DOI: 10.1136/rmdopen-2026-007034 ISSN: 2056-5933

Site-specific articular responses to b/tsDMARDs in rheumatoid arthritis: a longitudinal observational study from the Swiss Clinical Quality Management Registry

Annik Steimer, Andrea Götschi, Jonas Brändli, Kim Lauper, Diego Kyburz, Burkhard Möller, Sabine Adler, Frauke Förger, Diana Dan, Laure Brulhart Bletsas, Penelope Timpert-Argust, Michael Andor, Oliver Distler, Raphael Micheroli, Axel Finckh, Caroline Ospelt, Adrian Ciurea

Objectives

Whether treatment response differs across affected joints in rheumatoid arthritis (RA) remains unclear. We sought to determine whether responses to tumour necrosis factor inhibitors (TNFi) and other biologic/targeted synthetic disease-modifying antirheumatic drugs (b/tsDMARDs) vary across individual joints in a large cohort of patients with RA.

Methods

Patients with RA from the Swiss Clinical Quality Management in Rheumatic Diseases registry with ≥1 swollen joint at treatment initiation of a b/tsDMARD (abatacept, interleukin-6 receptor inhibitor (IL-6Ri), Janus kinase inhibitor (JAKi), rituximab and TNFi) were included. Time to resolution of swollen joints was evaluated over a 2-year follow-up using mixed effects models accounting for interval-censored data. The analyses compared the speed of improvement of individual joints within the 28-joint count to that of the wrist. The primary analysis focused on bio-naïve patients initiating TNFi treatment, while secondary analyses included all b/tsDMARD classes, irrespective of treatment line.

Results

A TNFi was initiated in 598 patients with ≥1 swollen joint, while 1942 patients with ≥1 swollen joint started a b/tsDMARD (abatacept: 242, IL-6Ri: 317, JAKi: 333, rituximab: 176, TNFi: 874).
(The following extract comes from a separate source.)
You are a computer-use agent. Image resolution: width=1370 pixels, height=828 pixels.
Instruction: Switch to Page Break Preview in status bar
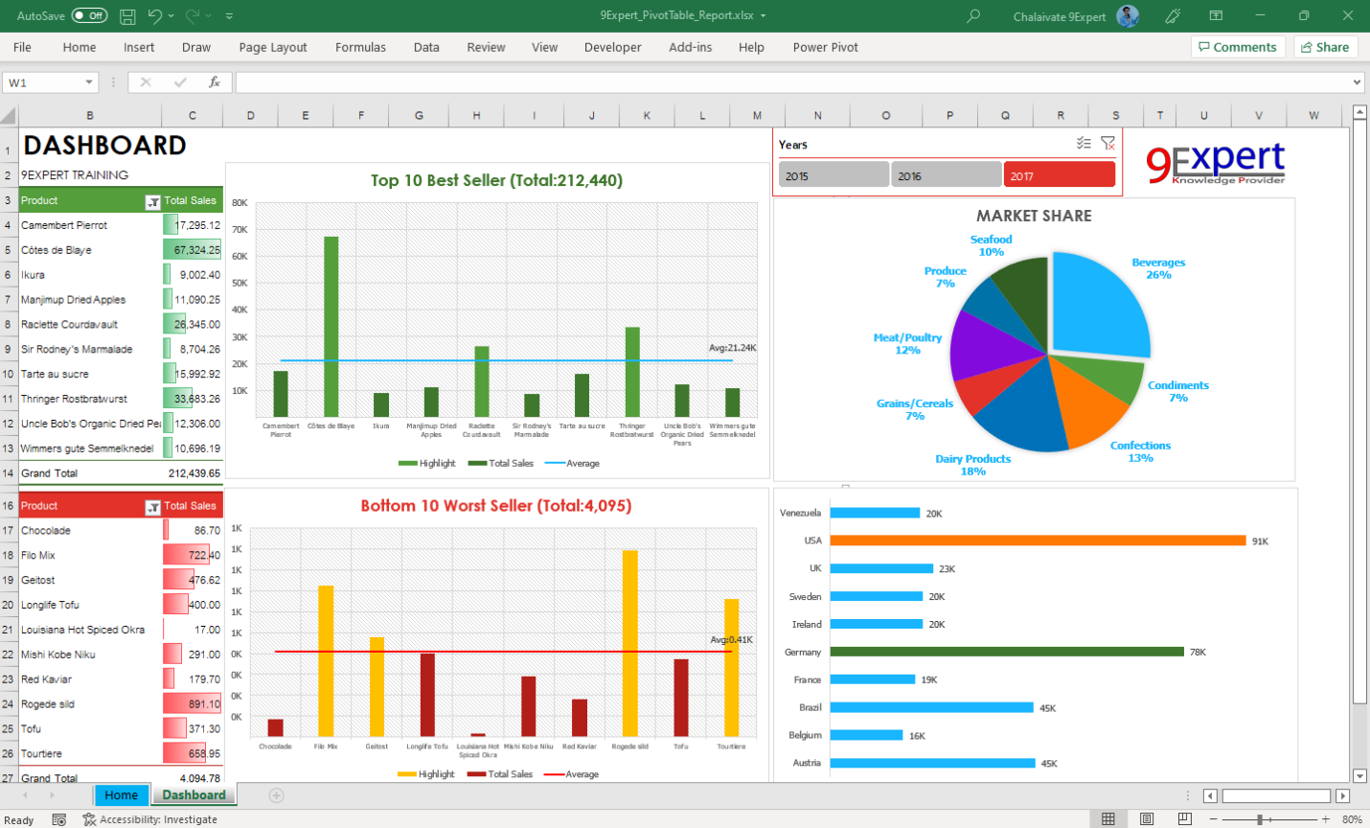(1183, 819)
Compared with the wrist, all joints demonstrated higher rates of resolution, except for the second and third metacarpophalangeal (MCP2/3) joints and, in some analyses, the knee. This pattern of joint-specific response was consistent across all b/tsDMARDs.

Conclusions

The wrist, MCP2 and MCP3 joints resolve more slowly than other joints following treatment with b/tsDMARDs, indicating that a longer evaluation period of treatment response and/or bridging intra-articular steroid injections may be required when these joints are affected.